**Direction:**
Convert everything in the listing from the line containing "653/BC-KHTC.signed.pdf (259, 383)" down to the line containing "( (490, 603)", both included, into a JSON list of strings with one string per line and no blank lines. Leave out every other line.

**Data for this exercise:**

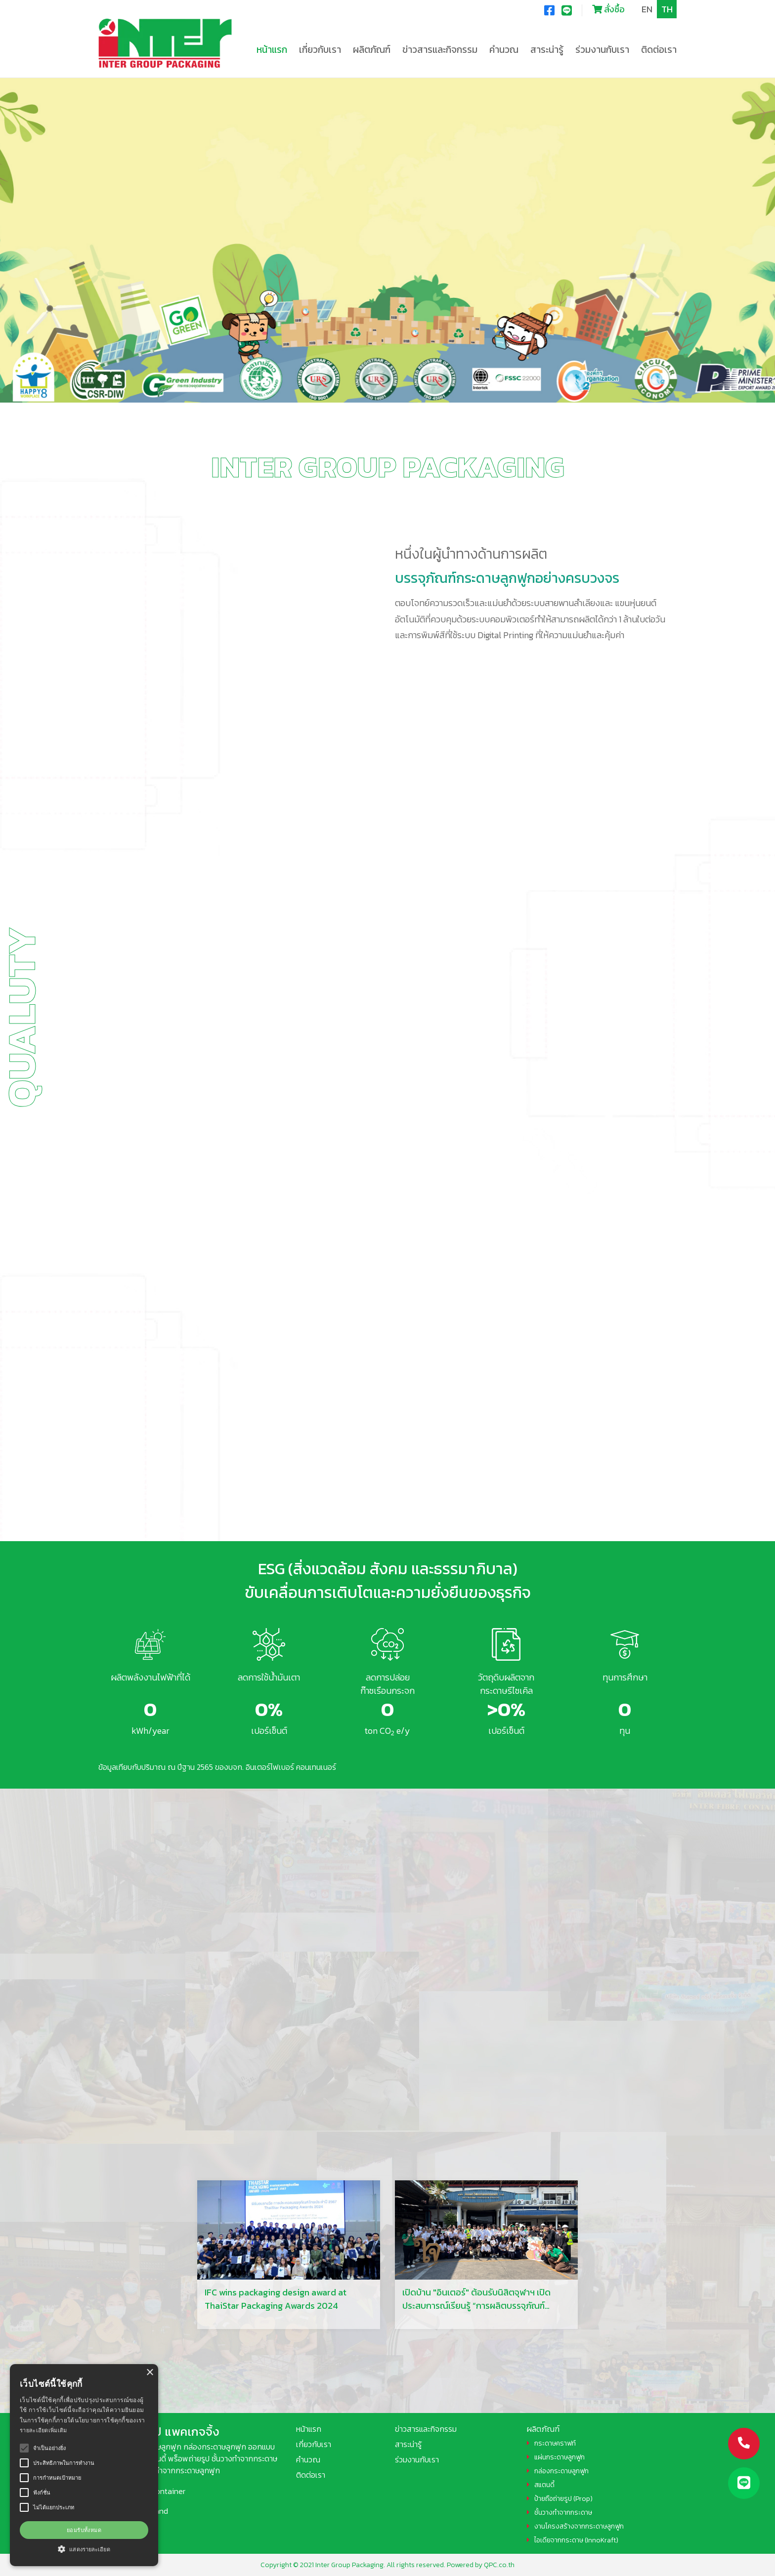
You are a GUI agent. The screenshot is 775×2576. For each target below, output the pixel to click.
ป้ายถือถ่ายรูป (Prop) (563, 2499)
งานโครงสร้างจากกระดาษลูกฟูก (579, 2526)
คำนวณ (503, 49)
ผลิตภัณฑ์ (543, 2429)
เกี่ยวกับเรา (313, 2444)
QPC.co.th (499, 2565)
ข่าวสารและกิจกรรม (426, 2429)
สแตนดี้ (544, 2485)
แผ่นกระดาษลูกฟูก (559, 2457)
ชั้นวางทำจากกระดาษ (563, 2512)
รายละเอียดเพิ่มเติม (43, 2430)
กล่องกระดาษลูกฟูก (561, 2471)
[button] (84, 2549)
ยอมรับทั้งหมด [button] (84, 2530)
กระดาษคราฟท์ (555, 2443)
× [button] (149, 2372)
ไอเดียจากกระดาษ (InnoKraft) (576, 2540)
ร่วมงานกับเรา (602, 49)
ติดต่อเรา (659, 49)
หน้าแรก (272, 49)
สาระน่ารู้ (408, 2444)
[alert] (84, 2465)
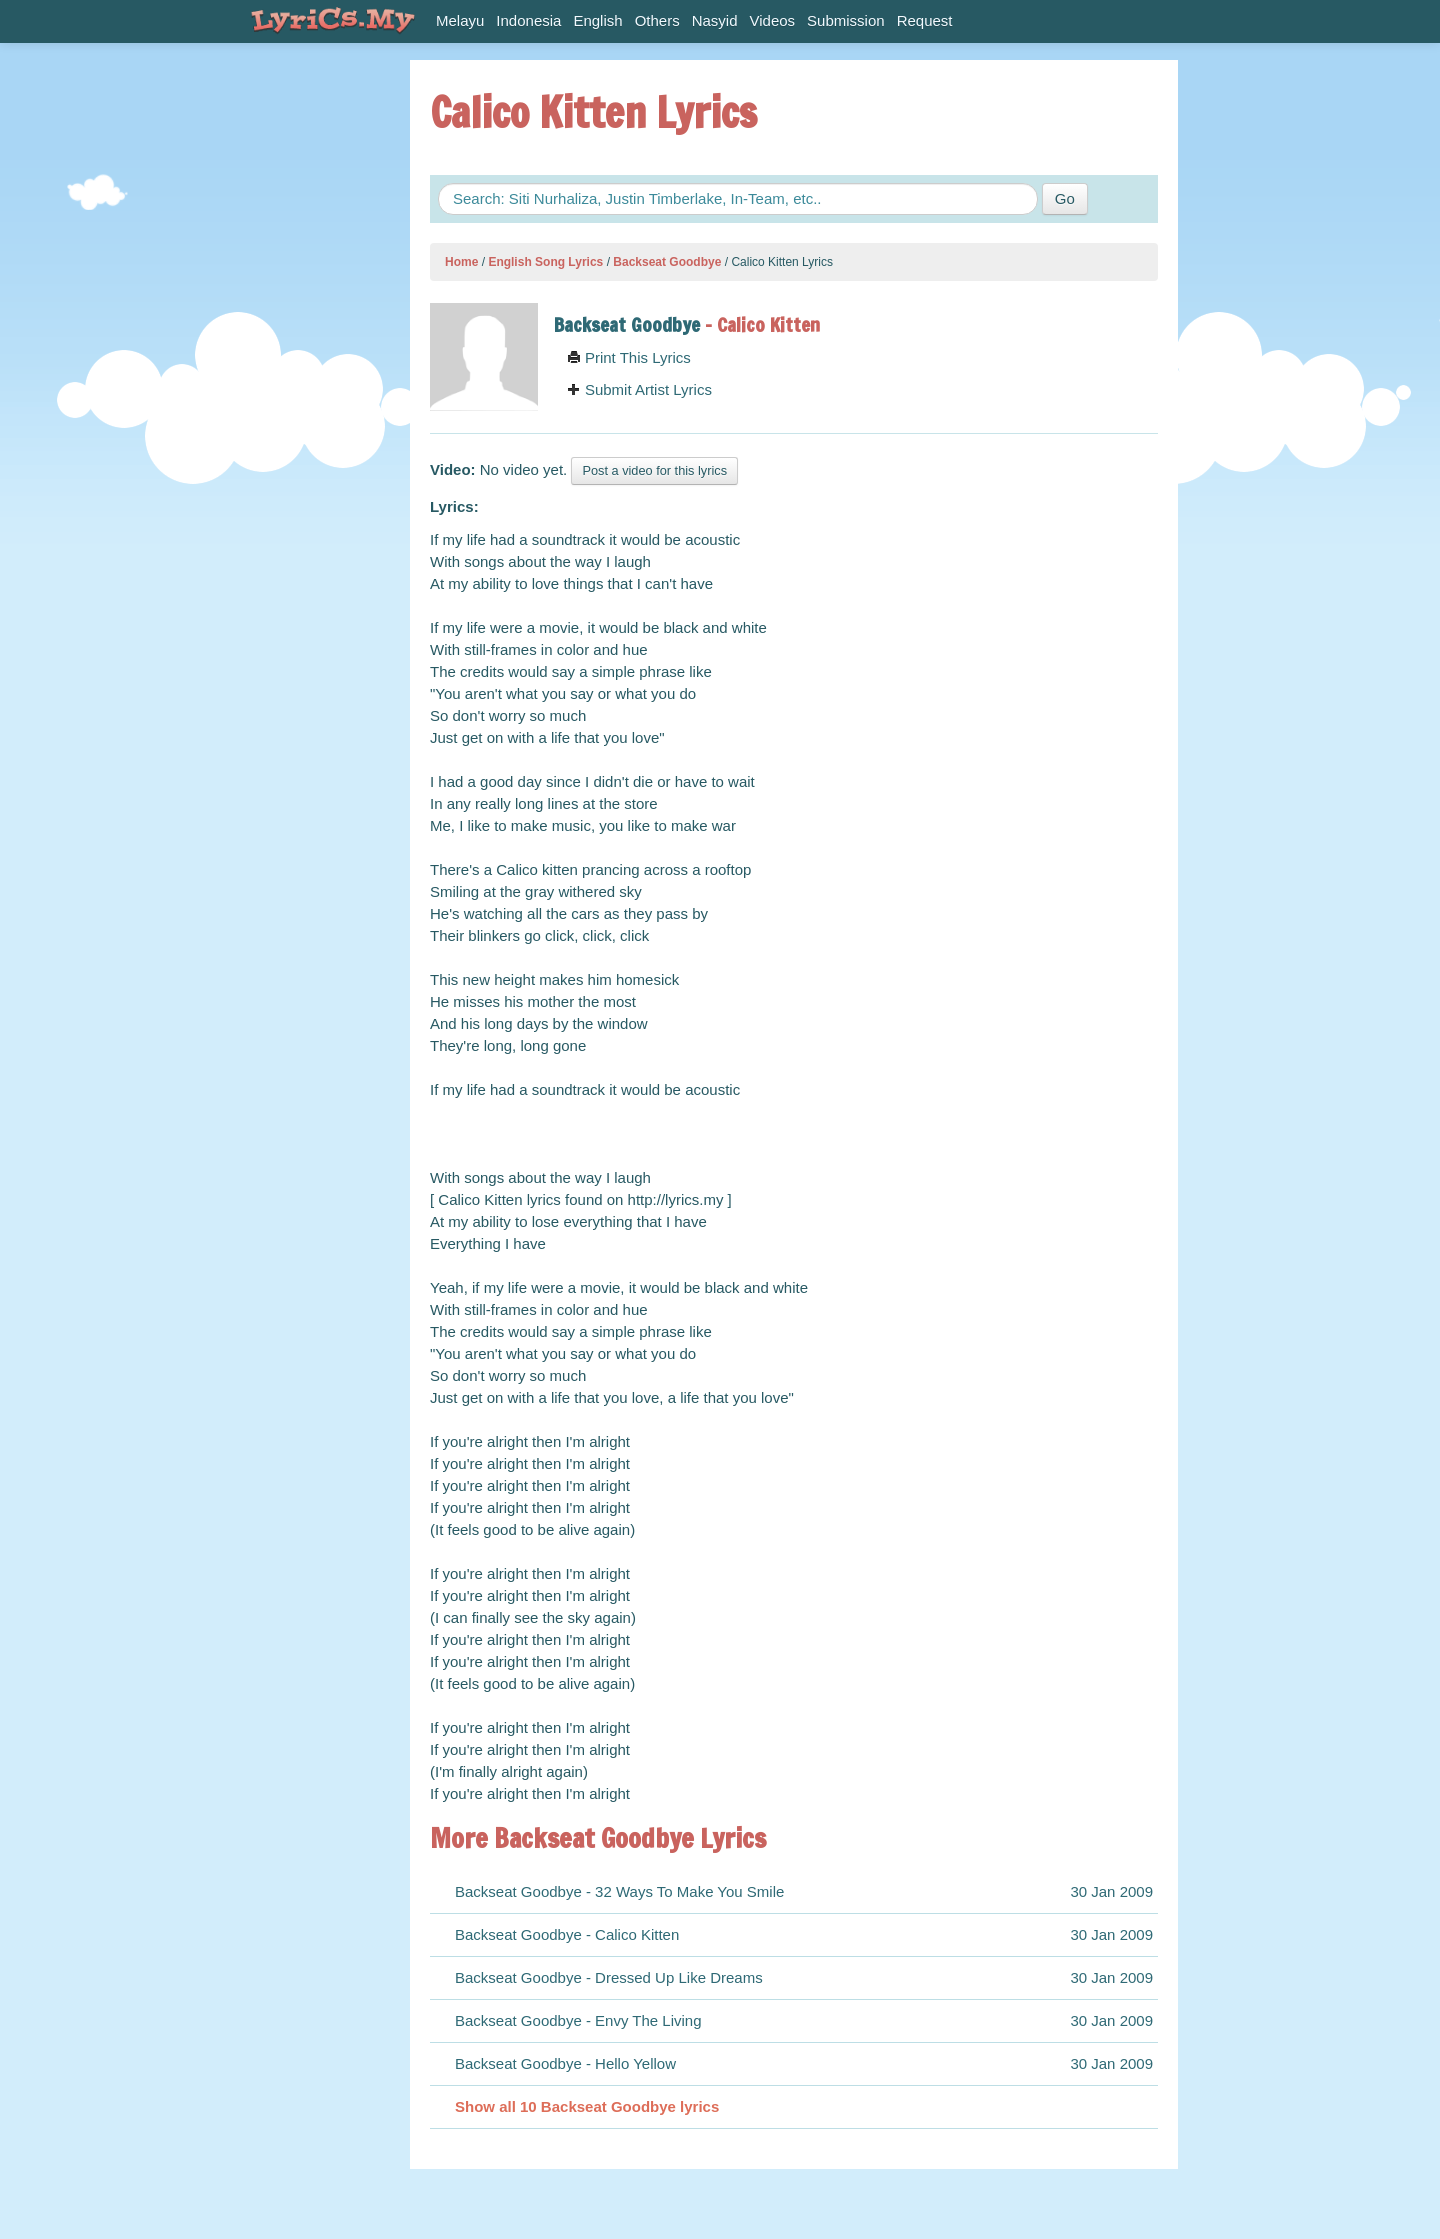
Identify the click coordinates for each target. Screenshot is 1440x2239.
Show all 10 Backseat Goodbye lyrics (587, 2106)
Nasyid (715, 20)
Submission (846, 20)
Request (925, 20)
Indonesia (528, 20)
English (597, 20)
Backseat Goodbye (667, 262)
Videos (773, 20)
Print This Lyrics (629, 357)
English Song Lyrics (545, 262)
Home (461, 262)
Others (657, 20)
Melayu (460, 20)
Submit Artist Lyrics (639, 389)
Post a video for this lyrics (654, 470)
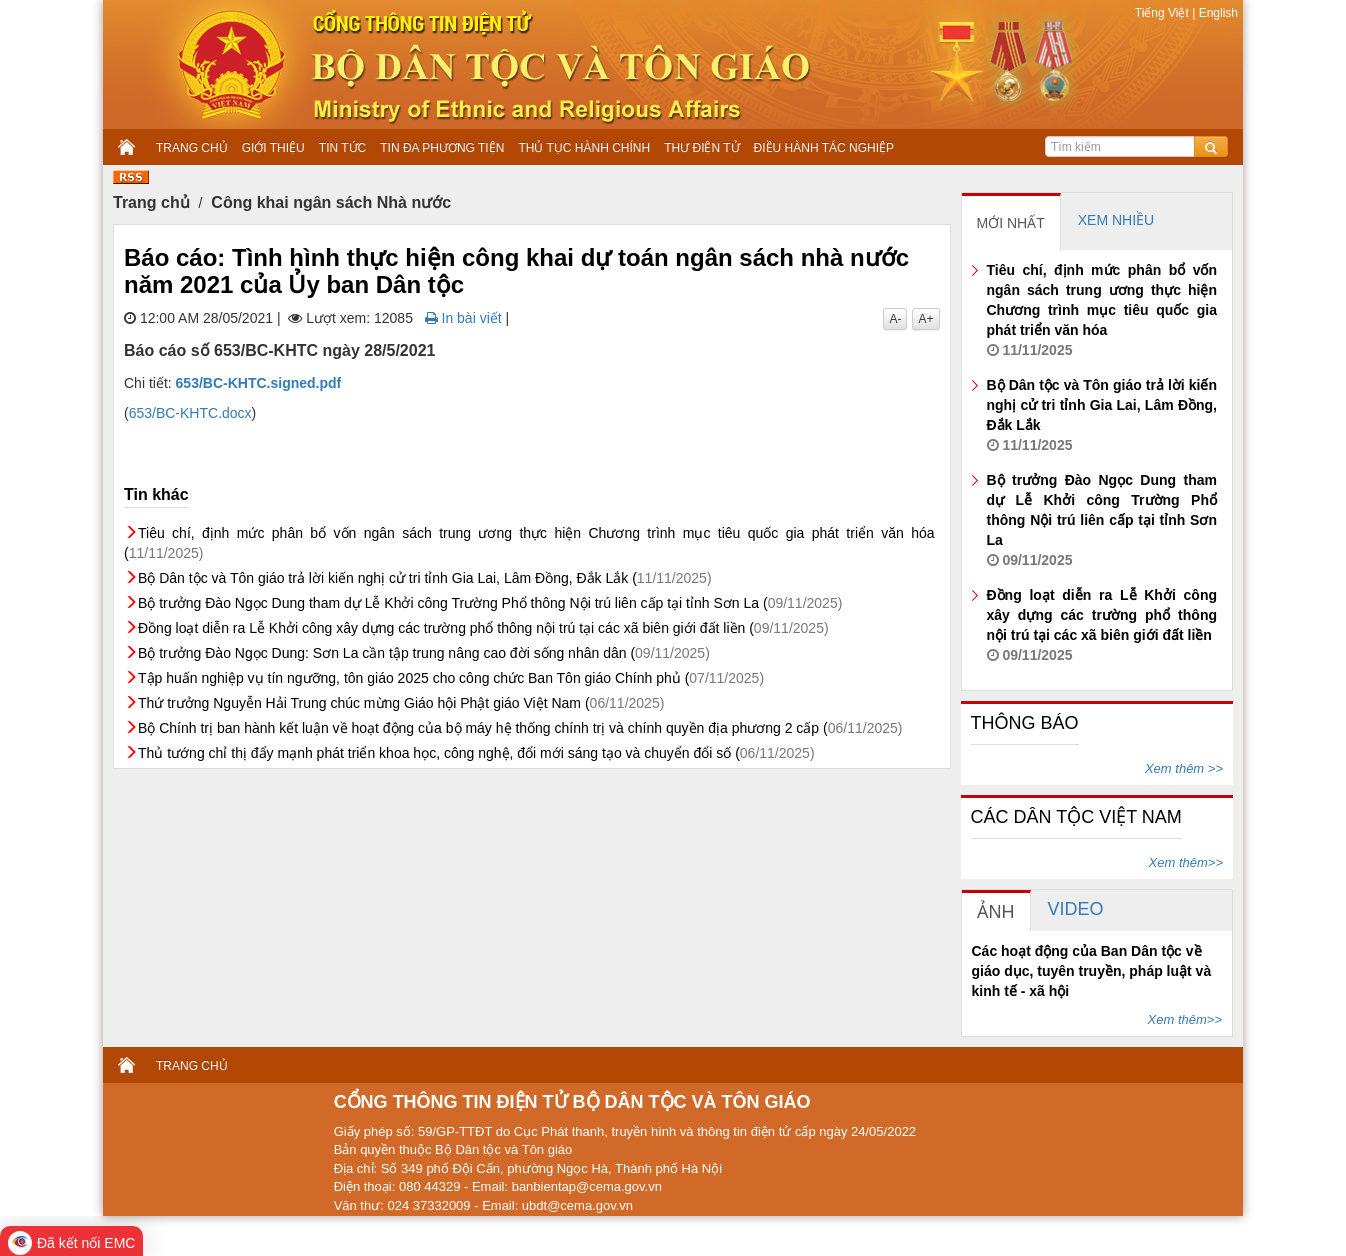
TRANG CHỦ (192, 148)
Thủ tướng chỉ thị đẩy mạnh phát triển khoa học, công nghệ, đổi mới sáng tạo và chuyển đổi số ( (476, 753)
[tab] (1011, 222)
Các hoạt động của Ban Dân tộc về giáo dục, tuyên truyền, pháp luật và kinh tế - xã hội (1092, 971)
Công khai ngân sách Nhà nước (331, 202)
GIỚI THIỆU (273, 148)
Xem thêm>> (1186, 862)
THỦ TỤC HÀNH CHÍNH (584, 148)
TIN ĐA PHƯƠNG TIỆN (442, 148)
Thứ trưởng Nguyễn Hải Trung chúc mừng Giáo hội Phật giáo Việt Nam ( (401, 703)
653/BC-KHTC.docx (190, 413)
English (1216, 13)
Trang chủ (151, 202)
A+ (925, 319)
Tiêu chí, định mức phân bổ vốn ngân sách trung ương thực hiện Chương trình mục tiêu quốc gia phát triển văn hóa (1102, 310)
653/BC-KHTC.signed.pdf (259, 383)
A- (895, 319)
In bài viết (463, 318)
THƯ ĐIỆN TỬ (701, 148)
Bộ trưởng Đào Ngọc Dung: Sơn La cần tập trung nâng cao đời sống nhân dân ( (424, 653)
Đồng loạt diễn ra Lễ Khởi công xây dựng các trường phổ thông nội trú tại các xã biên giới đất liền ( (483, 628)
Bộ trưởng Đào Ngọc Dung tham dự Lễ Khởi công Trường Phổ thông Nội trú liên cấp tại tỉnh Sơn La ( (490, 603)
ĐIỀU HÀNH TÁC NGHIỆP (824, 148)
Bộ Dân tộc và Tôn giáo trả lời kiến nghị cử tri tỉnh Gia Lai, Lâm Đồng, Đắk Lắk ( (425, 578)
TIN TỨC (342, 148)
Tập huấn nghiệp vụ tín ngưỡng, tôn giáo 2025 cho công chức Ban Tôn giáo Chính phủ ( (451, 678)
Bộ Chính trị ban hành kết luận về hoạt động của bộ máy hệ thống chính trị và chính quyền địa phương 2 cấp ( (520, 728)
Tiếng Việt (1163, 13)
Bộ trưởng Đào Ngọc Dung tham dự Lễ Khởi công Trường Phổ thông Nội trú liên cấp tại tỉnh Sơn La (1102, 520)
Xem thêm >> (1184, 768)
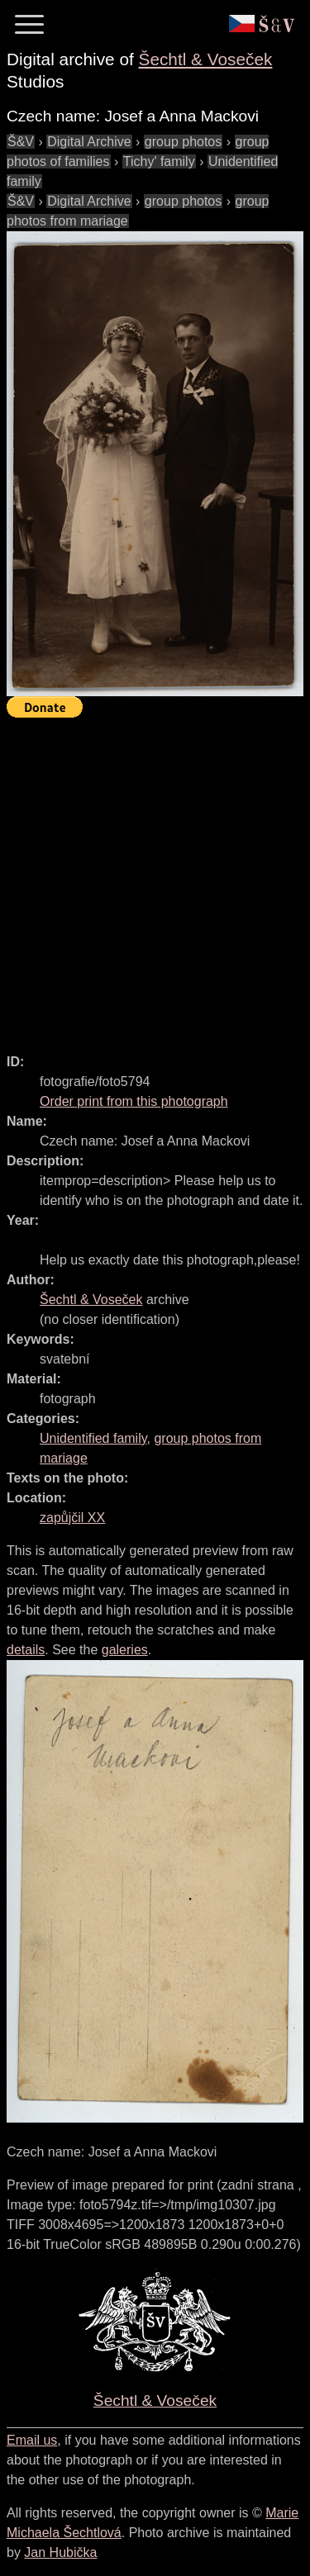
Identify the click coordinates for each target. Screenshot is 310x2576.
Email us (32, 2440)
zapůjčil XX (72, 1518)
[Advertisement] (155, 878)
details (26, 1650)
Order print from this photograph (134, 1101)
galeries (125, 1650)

**Result of this task:**
[
  "653/BC-KHTC.signed.pdf (259, 383)",
  "A- (895, 319)",
  "In bài viết (463, 318)",
  "THƯ ĐIỆN TỬ (701, 148)",
  "Bộ trưởng Đào Ngọc Dung: Sơn La cần tập trung nâng cao đời sống nhân dân ( (424, 653)",
  "Đồng loạt diễn ra Lễ Khởi công xây dựng các trường phổ thông nội trú tại các xã biên giới đất liền ( (483, 628)",
  "Bộ trưởng Đào Ngọc Dung tham dự Lễ Khởi công Trường Phổ thông Nội trú liên cấp tại tỉnh Sơn La ( (490, 603)"
]